GO TO PG 4 FOR THE UPDATE

I’ve always thought that there must be a more effective way to make a homemade air gun than by using a ball valve as a trigger. Well I’m putting an end to that. I’d like to introduce to you the PVAT- Piston Valve Air Tank. It is a completely homemade airtank that has many different applications and can be fired like any other actual gun air tank with its built in piston valve. Think of it as a homemade at2k tank.
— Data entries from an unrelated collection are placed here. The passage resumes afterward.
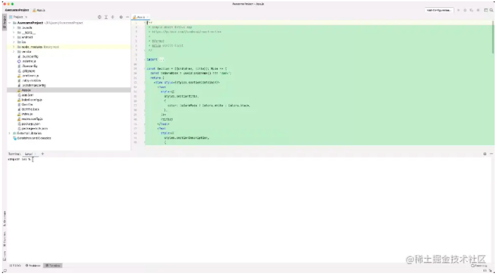Select the App.js editor tab
The width and height of the screenshot is (496, 275).
coord(141,16)
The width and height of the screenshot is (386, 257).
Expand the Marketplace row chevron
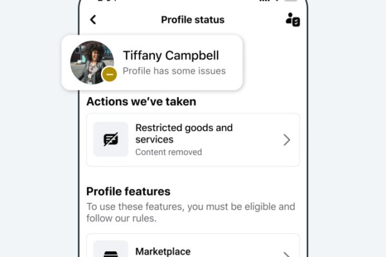[287, 252]
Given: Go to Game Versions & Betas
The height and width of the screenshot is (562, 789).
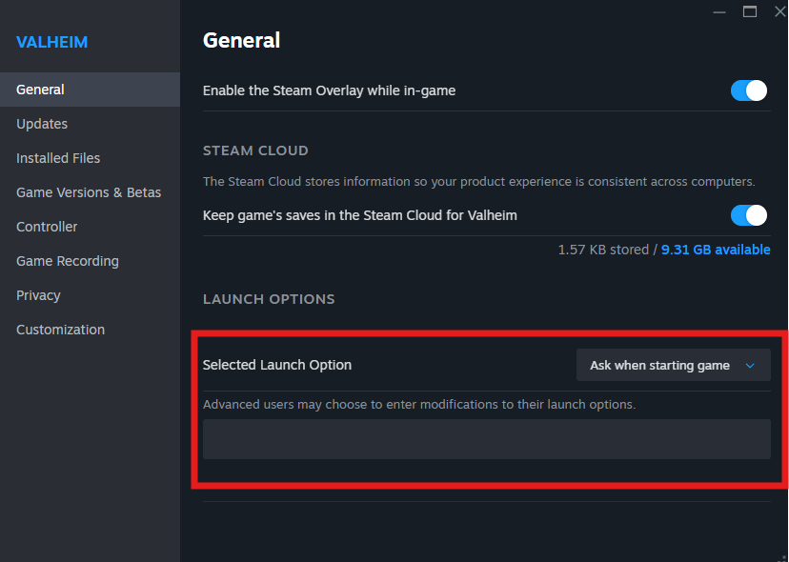Looking at the screenshot, I should pyautogui.click(x=89, y=192).
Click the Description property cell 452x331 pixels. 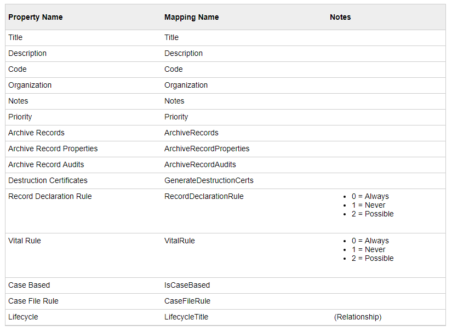(27, 53)
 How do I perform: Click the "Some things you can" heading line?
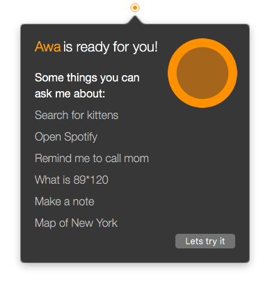(x=87, y=78)
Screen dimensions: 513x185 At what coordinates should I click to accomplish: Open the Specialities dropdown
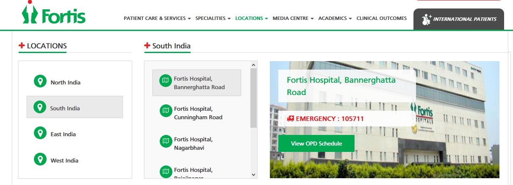click(213, 18)
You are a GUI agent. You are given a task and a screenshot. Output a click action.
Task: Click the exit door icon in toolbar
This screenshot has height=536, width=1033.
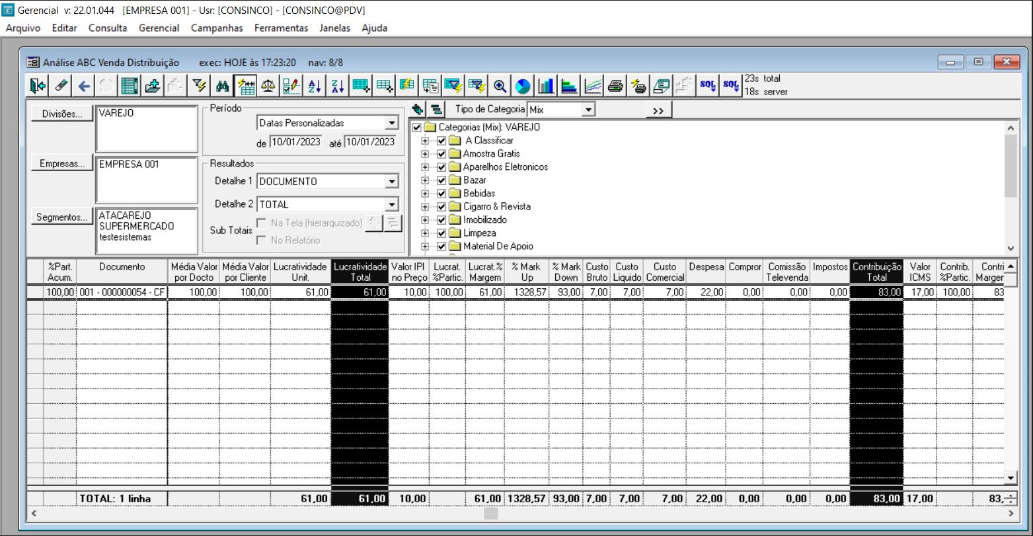tap(37, 86)
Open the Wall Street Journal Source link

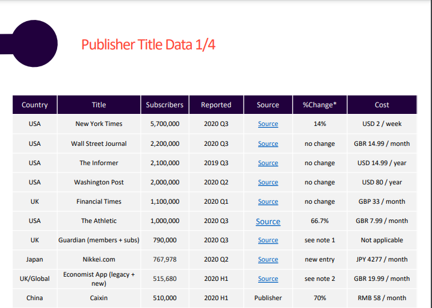(x=268, y=144)
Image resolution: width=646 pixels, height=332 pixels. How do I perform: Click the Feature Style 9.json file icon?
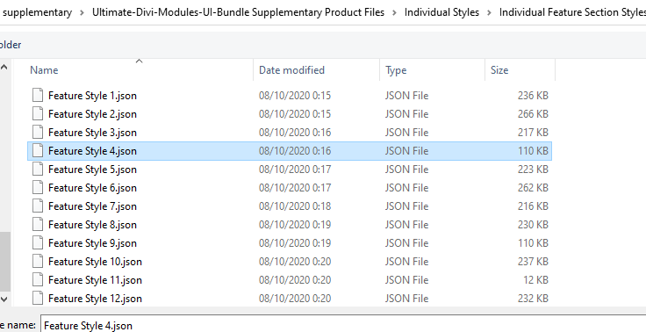click(38, 243)
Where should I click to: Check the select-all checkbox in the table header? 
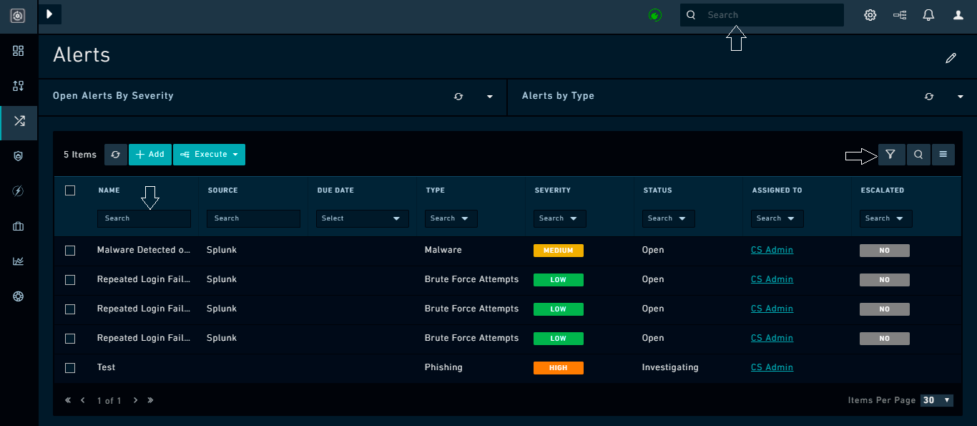[69, 190]
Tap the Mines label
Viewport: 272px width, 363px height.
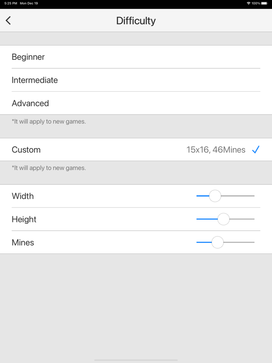[x=23, y=243]
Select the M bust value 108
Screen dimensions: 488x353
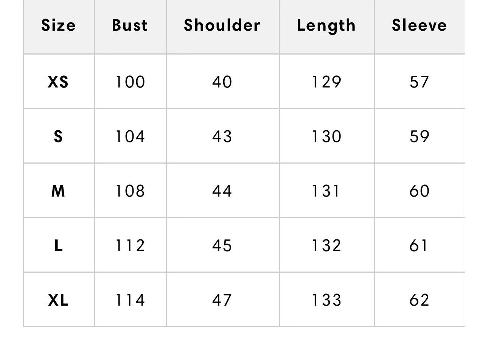coord(130,191)
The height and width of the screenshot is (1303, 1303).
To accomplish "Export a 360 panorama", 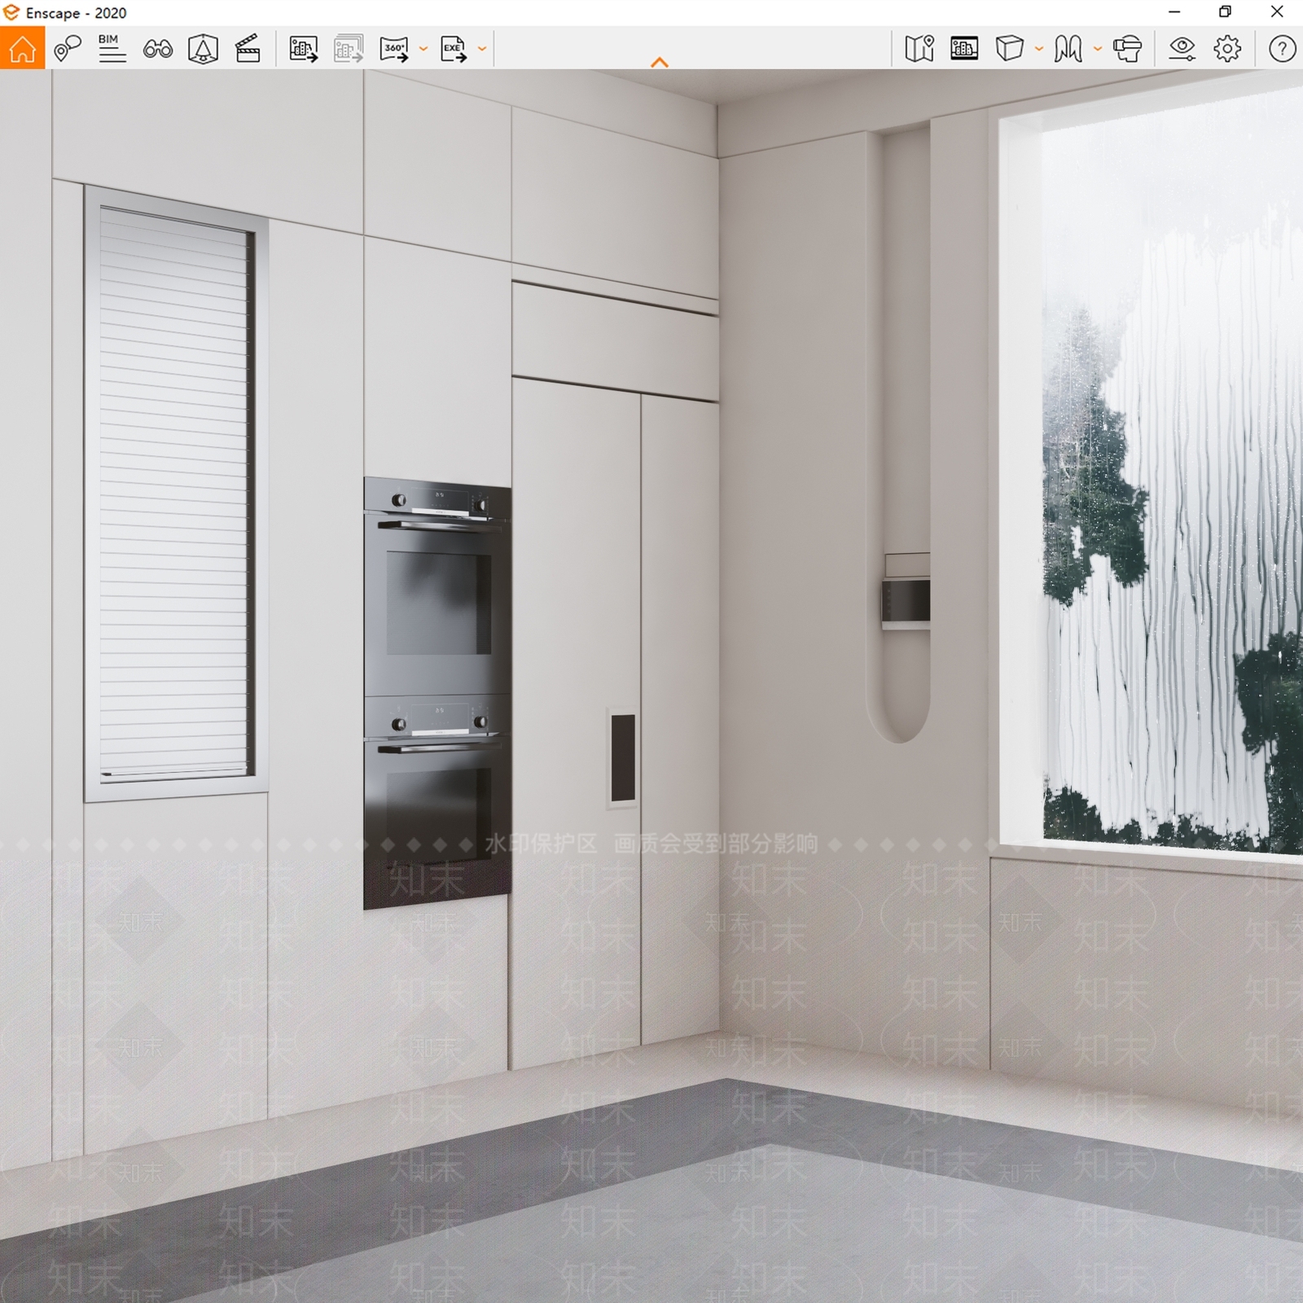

This writeup is for the rev.2 version of this design which fixed leaks experienced in rev.1. The pictures may not be all unique to rev.2 but you get the idea.

Materials:

1” PVC
1” PVC coupler, end cap and 1” to 1/2” reducing bushing
4x 5/16” x 3/16” o-ring
5 1/2” 1/4” carriage bolt
4x 1/4” nuts
5/8L beveled faucet washer
Skinny strong spring (Ace #62 can work)
Vinyl tube of your choice
Fitting for said tubing
Air pump

McMaster parts list, doesn't include faucet washer

48925K93 – 1” PVC
4880K53 – 1” PVC Endcap
4880K73 – 1” PVC Coupler
4880K314 – 1” x 1/2” Reducer
94115K008 – O-rings
92356A564 – 5 1/2” x ¼” Carriage Bolt
91845A029 – 1/4” Hex nuts
9657K222 – Spring
9117T113 – Vinyl Tubing
5372K511 – Vinyl tubing fitting


EDIT
The bolt there is fully threaded and I can't find one that isn't so DON'T order that bolt. Just go to Lowes anyway it's easier. And get their hex bolts, they seem slightly thicker and make a better seal as I found out.

Tools:

Drill/Drill Press
Saw for cutting PVC
CA
Drill Bits
Sandpaper
Epoxy Putty


Step 1

Cut 3 5/8” of 1” PVC. Sand down the outside of the PVC and the inside of the fittings/plastic surfaces to be glued. Glue the bushing into the coupler then the coupler to the PVC. Make sure you shove it in all the way.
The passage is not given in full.